Bait application method

We located the entrances to the L. frauenfeldi nests and placed baits near them to effectively deliver bait to the target species, while minimizing the impact on non-target ant species. We conducted monthly visual surveys of the approximately 1.8 km establishment range to identify suspicious individuals in the field. Once the individuals were confirmed as being the target ants, we sought to locate their nest entrances in order to place the baits. When the entrances could not be found, baits were placed in areas with higher densities of L. frauenfeldi. We also placed baits in areas with fewer individuals once the density of ants had dropped off to one to several per point and had become difficult to trace to the nest. Both protein and carbohydrate baits were applied up to twice every month from August 2020 to February 2022 on dispensing papers fixed to the road surface with curing tape depending on the visual survey result. The twice bait applications in a month were conducted from September 2020 to September 2021 and from November 2021 to February 2022 between the monthly visual surveys, and the same points as the first application were used for the second one.
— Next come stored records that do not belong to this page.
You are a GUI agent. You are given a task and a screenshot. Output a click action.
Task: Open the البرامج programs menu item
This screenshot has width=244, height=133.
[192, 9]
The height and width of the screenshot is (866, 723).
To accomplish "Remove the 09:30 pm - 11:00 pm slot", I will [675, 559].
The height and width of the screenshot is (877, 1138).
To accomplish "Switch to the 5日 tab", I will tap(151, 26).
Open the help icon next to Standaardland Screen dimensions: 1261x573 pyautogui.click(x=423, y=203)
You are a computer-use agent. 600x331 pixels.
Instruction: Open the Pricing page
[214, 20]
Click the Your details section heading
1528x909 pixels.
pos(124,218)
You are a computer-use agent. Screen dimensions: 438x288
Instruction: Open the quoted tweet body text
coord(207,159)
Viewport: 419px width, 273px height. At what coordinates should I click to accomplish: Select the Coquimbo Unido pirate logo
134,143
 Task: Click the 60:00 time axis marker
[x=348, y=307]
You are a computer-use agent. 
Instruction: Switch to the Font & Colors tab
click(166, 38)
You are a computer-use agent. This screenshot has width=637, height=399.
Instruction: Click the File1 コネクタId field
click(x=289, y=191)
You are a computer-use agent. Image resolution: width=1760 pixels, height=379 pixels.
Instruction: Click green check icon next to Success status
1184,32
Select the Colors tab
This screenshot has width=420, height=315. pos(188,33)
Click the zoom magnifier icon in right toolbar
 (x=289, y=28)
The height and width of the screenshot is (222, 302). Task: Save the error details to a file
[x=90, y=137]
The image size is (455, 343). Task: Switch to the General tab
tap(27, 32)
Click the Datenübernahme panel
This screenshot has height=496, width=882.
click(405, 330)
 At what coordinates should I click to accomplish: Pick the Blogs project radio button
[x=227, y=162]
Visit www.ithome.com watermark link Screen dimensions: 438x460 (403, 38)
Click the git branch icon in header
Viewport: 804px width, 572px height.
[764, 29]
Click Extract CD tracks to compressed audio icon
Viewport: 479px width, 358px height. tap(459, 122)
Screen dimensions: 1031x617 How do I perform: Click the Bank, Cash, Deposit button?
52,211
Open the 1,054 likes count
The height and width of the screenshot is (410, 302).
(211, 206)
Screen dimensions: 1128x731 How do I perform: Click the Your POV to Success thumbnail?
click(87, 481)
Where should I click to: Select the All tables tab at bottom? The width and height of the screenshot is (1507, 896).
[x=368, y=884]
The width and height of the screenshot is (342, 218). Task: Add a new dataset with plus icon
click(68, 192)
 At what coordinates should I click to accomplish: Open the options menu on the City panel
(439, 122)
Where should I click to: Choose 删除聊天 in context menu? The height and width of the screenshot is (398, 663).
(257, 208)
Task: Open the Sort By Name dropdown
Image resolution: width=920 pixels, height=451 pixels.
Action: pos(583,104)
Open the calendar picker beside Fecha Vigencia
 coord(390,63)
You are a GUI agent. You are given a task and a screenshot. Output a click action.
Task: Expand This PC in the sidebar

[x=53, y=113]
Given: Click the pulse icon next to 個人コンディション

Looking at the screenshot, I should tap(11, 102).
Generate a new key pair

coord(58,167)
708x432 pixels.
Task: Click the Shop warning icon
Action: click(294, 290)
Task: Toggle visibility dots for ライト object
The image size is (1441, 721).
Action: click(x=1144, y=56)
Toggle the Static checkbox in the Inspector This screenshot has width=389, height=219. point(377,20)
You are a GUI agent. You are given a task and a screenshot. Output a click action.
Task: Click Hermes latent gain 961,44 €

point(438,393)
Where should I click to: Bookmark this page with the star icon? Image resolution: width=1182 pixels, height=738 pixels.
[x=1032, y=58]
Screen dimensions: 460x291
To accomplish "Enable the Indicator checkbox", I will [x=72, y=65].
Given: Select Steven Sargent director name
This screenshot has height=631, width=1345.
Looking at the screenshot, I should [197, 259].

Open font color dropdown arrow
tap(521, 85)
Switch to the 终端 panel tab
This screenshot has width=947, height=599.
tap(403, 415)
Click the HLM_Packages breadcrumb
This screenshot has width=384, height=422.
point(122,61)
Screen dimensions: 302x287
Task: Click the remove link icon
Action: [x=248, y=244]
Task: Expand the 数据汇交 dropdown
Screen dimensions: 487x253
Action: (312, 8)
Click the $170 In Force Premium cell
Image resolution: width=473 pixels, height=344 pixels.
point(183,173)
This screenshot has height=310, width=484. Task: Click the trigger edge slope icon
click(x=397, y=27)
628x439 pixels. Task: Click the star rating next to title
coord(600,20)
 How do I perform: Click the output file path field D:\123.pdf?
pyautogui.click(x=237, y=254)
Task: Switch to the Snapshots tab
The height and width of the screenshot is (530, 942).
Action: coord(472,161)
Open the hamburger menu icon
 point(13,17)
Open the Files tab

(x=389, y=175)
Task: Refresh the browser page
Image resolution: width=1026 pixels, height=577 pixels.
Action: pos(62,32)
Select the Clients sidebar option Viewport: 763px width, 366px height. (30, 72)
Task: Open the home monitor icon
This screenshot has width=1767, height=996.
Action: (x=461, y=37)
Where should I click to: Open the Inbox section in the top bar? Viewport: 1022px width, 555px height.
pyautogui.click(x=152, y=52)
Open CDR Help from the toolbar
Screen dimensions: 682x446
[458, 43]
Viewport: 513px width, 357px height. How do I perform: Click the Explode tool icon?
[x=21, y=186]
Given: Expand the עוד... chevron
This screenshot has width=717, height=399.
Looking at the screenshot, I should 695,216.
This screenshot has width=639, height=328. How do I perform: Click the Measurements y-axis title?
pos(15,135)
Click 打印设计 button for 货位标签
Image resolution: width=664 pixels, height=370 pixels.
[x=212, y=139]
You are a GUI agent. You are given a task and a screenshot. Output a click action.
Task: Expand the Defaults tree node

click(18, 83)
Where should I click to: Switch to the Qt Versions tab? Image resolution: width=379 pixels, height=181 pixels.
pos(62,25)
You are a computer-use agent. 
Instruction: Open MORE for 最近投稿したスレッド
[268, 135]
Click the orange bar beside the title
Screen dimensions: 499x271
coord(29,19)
The number of bait application points varied depending on the number of nest entrances located and the number of points where the target ants had been confirmed, and no bait was applied in October 2021 and after February 2022 because we could not find any individual of the target ant by the visual survey (Table 2). Visits to the baits by L. frauenfeldi were pictured 30 minutes after application and counted to evaluate the attraction of the installed baits.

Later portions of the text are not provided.